Q: On a more personal note, how has your day-to-day changed since the pandemic?

AS: My work has been significantly different. COVID-19 changes required all hands on deck. It first became crisis management. We had to ensure staff felt safe, and patients also felt safe. We then launched telemedicine within 12 hours of confirming a stay-at-home order in Illinois. This evolved into new workflows and processes. Patients still needed to come into the office, appointments needed to be booked, patients needed casts, X-rays, MRIs and the like, yet at a different cadence than before. We then shifted to short term resource planning. While this feels somewhat structured in hindsight, the reality is that we have been making daily decisions as we gain more knowledge and insight.

All of our staff have taken on some level of a change of their job description, which has pushed us as an organization, but we are also seeing employees step up and shine under pressure, no different than an athlete in a championship game.
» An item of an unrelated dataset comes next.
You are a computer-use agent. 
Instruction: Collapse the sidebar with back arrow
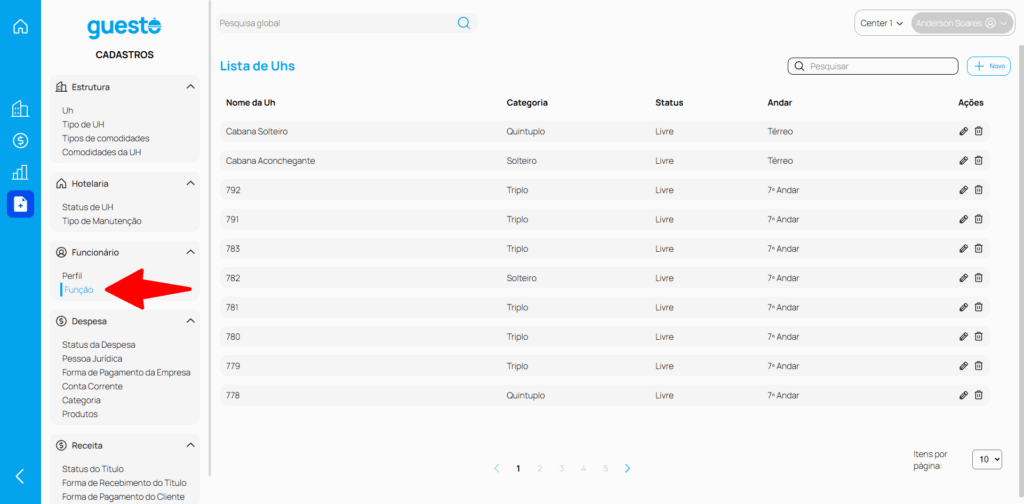pos(20,476)
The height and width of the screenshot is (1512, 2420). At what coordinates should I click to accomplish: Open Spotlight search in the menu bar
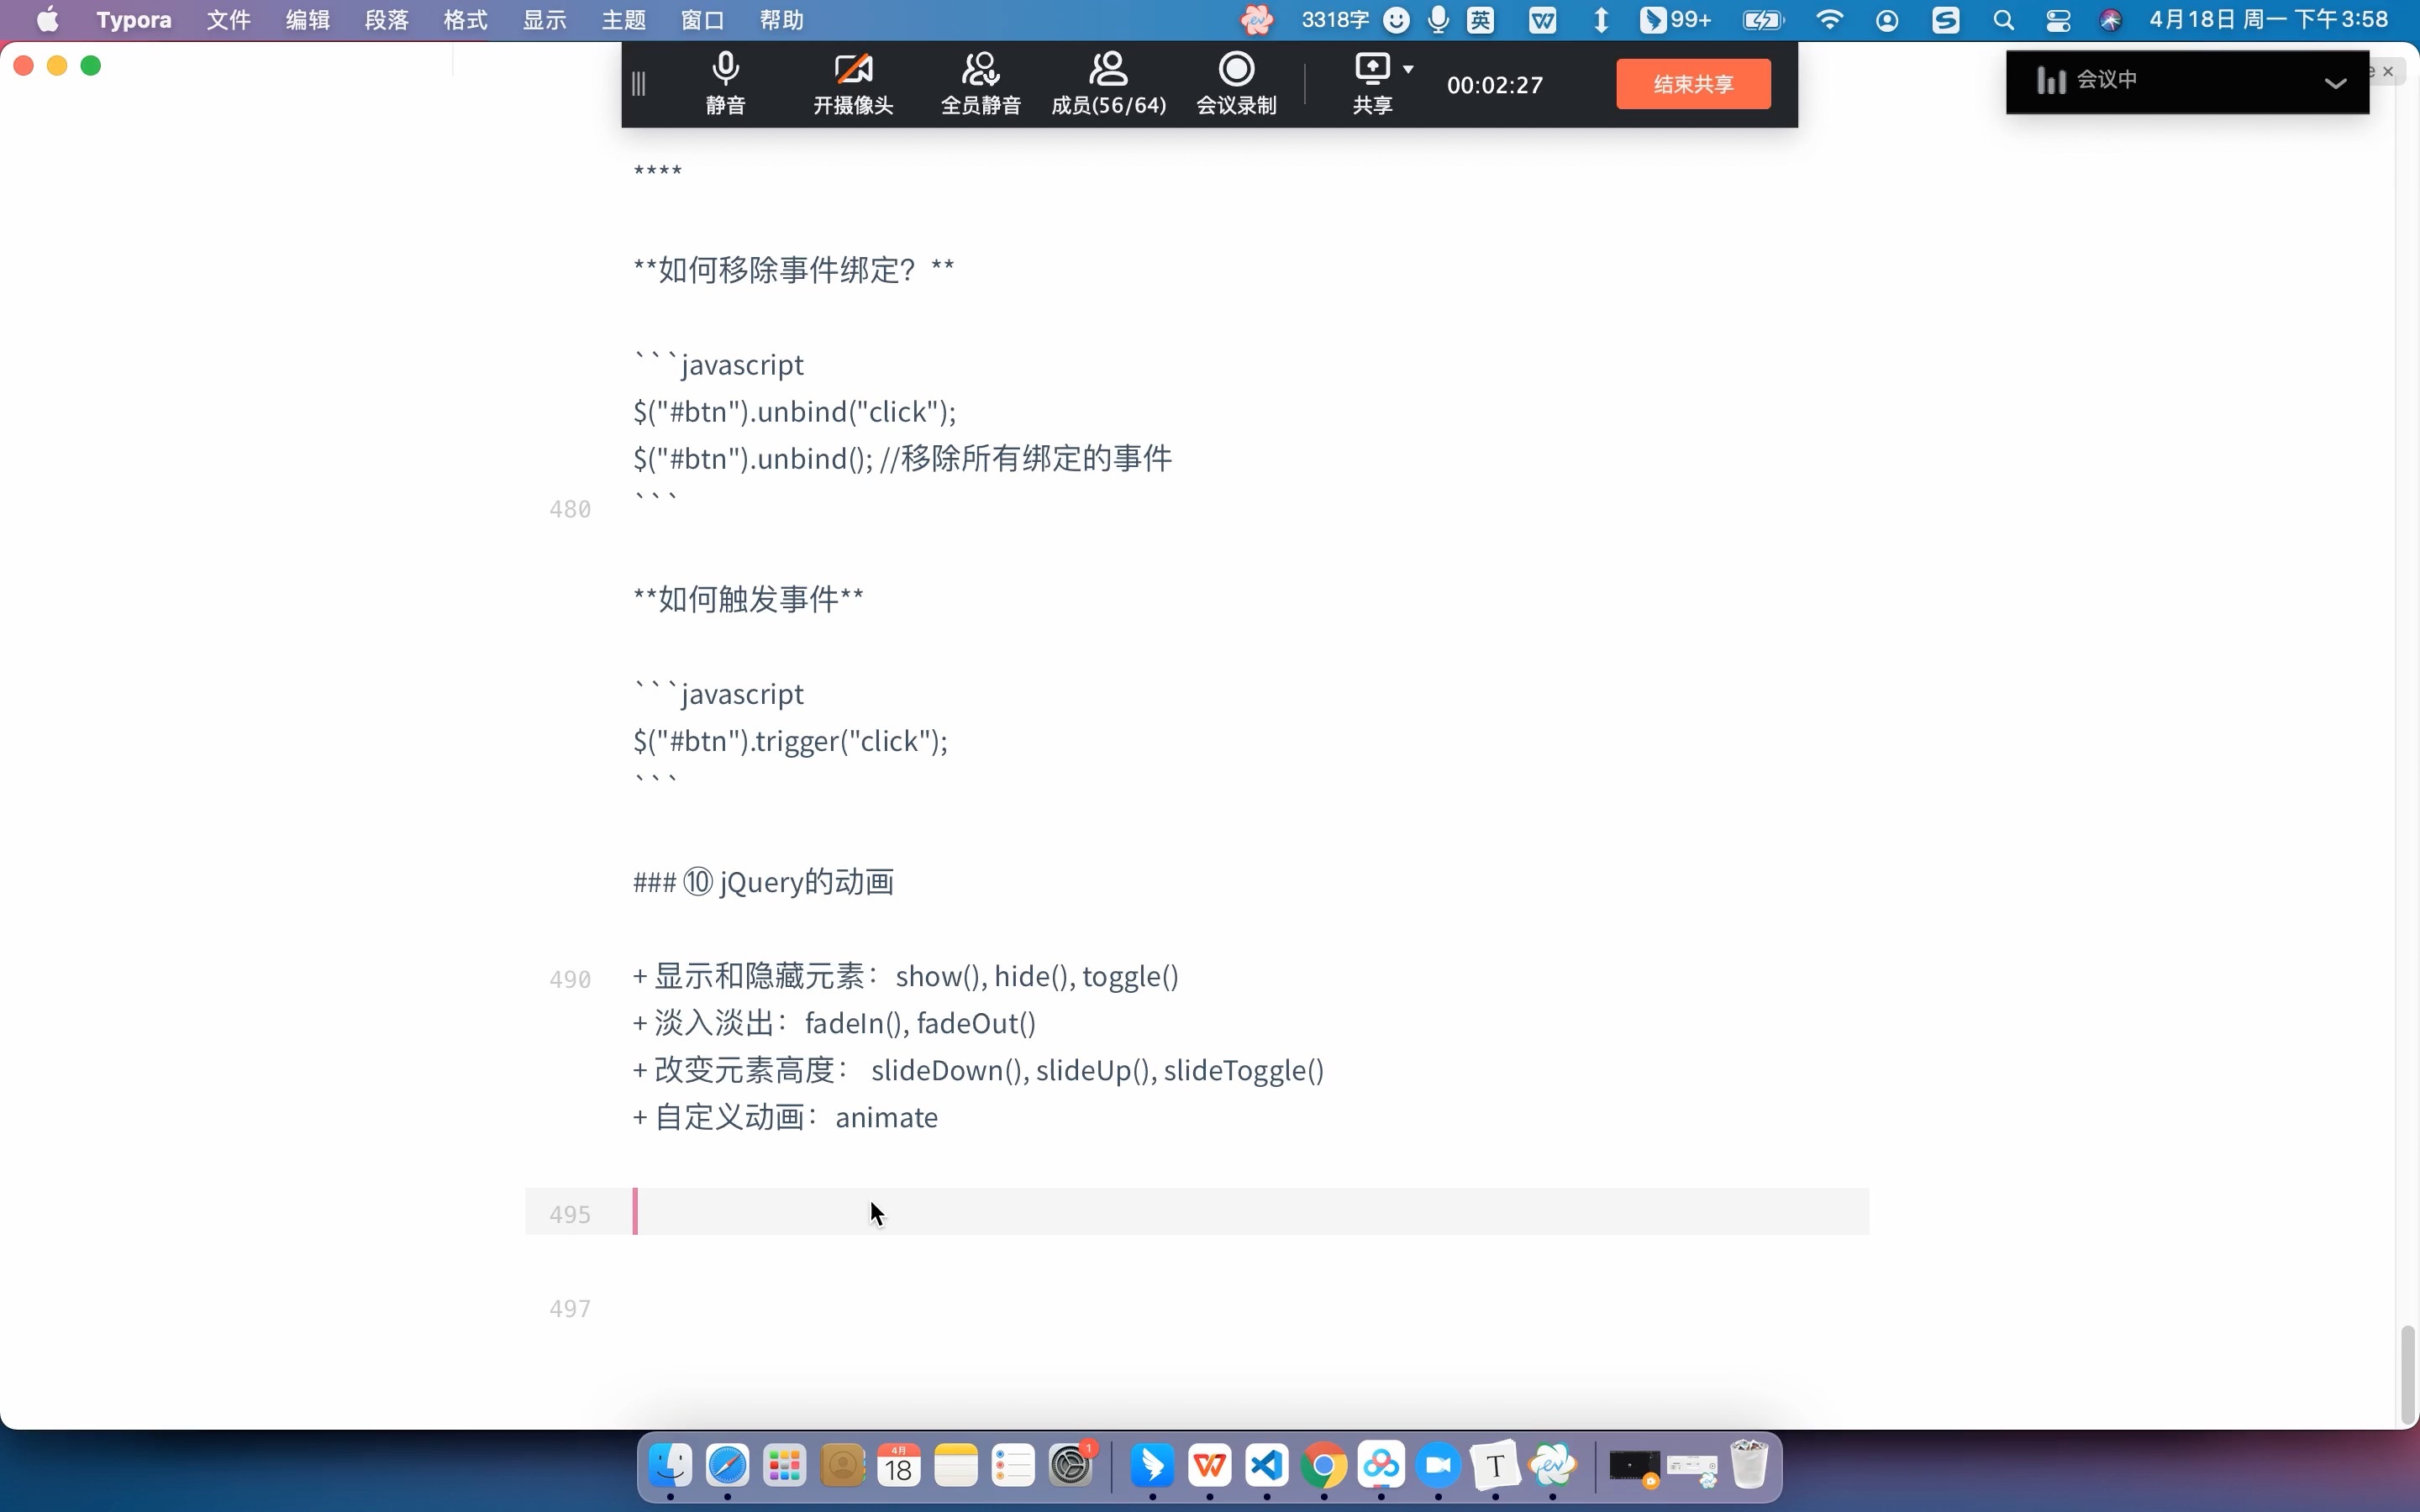click(2005, 19)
Overall, we must prepare for a similar shift back to a more regular routine, which is requiring just as much energy as the shift to accommodate COVID-19. 

Q: Has telemedicine offered some financial respite since CMS expanded its indications in March?

AS: Telemedicine is never going to make up the totality of what we need to maintain revenue. In orthopedics, we perform diagnostics, procedures and surgeries. If you take the average orthopedic surgeon who is in surgery two days a week, we immediately lose roughly 40 percent of revenue producing days. On top of that, there is a reduction of injections and X-rays and MRIs. Furthermore, there is a reduction in injuries as a result of cessation of sports and other activities.

Only a portion of activity can be made up via telemedicine, which amount to video visits billed at E&M rates. Thankfully payers in Illinois, due to a parity requirement by Gov. J.B. Pritzker, must pay for these services at the full rate. Unfortunately, that is not the case in all states. 

Q: How do you see telemedicine developing post-COVID-19?

AS: This is the most interesting question to me. We know for a fact that it is not going to go away once President Trump or Mr. Pritzker lift stay-at-home orders. We know there are going to be certain subsets of the population that are deemed as high risk with continued recommendations for social distancing and reduced contact. Telemedicine will stick for a period of time.

The question is — how long?

Payers must respond to this new reality. Everyone must remember that telemedicine is not new. However, it has not taken off because major payers, including CMS have not widely paid for it. A 20-year struggle for telemedicine parity changed overnight when stay-at-home orders went into place, CMS authorized care when a patient was at home and governors required insurers to follow suit. While the keys are being held by the payers, the orthopedic community has a unique opportunity to guide insurers toward the locks and prove the value of telemedicine now. If we do this, telemedicine will be here to stay.